Hemos disfrutado y disfrutamos las obras del Nobel Portugués que, además de su belleza literaria, demuestran gran clarividencia y una fértil imaginación. Con la pandemia fue bueno releer, por ejemplo, “Ensayo sobre la ceguera”, que presagia lo que nos ha sucedido,  o  “La Balsa de piedra”, que tan bien describe una Península Ibérica navegando a la deriva en busca de su propia identidad, que viene a ser lo que nos está pasando. Y es que Saramago siempre fue iberista, partidario de la unión política de España y Portugal en un solo Estado, como pretendían, en el siglo XIX fundamentalmente, notables intelectuales y políticos, republicanos y socialistas, en España y Portugal.

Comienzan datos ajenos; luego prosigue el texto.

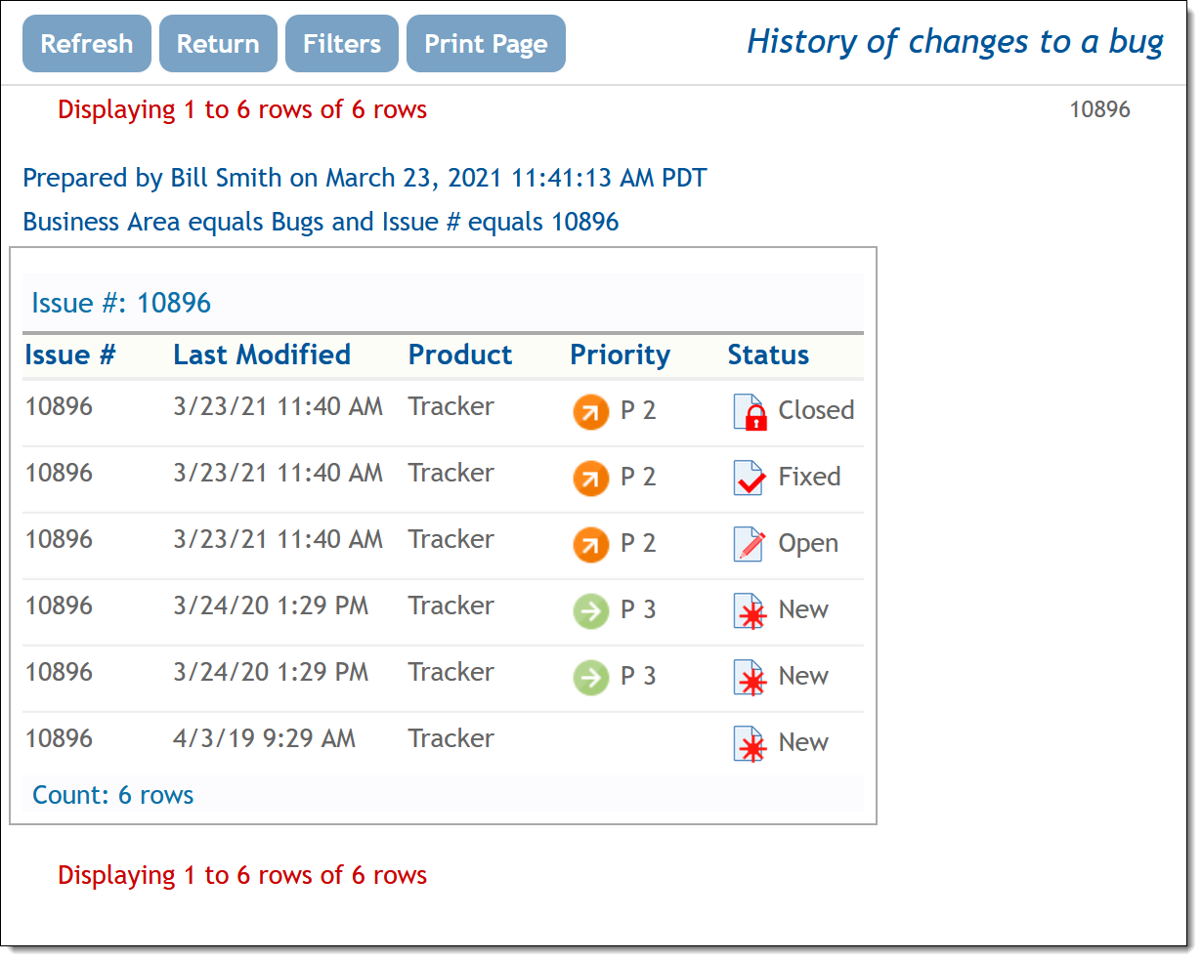Viewport: 1202px width, 961px height.
Task: Click the Issue #: 10896 group heading
Action: click(x=121, y=304)
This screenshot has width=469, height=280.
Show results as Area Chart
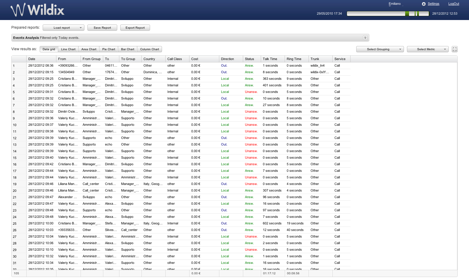click(x=89, y=49)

Hoy, semejante posibilidad no está en la agenda, pero debiera estarlo porque un proyecto político de esta envergadura y densidad, traería para los dos países muchas más soluciones y ventajas que problemas y dificultades; porque, según estudios y encuestas, prácticamente la mitad de los españoles y de los portugueses se muestran favorables a la unión política peninsular, sin que nadie se lo haya planteado; y porque muchos de los problemas, que nos angustian, se superarían tirando por elevación.

Imaginemos, por un momento, que un colectivo  de intelectuales, profesionales, y políticos, portugueses y españoles y de las diversas naciones y regiones de la península, se reuniesen un buen día en cualquier pueblo fronterizo y lanzasen la propuesta del proyecto político de construcción de una “República Confederal Ibérica”. Sería, es verdad, una utopía, pero no una quimera. Y sería una utopía con muchos menos problemas y complejidades, por ejemplo, que la de la UE, la cual mantenemos en laboriosa construcción.

Sería un proyecto complejo y difícil, pero posible e ilusionante. Tendríamos problemas nuevos, pero resolveríamos muchos de los viejos. En España, por ejemplo, se resolvería el eterno conflicto territorial, el de la democratización de la Jefatura del Estado, el de la convivencia pacífica de las distintas lenguas y, sobre todo, el de superar la etapa de una Constitución otorgada, sacralizada y agotada. Si a esto añadimos que se lograría una superior envergadura económica, que se ganaría peso en Europa muy notablemente y que se ampliaría la presencia internacional, es claro que las ventajas superarían muy mucho a los posibles inconvenientes o dificultades.

Tendríamos problemas, pero tendríamos proyecto. Y no como ahora, que tenemos los problemas pero sin proyecto; al menos en España.

Solo con iniciar el camino, solo con tener la Republica Confederal Ibérica en nuestro horizonte político común, nuestras vidas mejorarían muy notablemente.

 

Ojalá Saramago no fuese el último iberista, sino el penúltimo.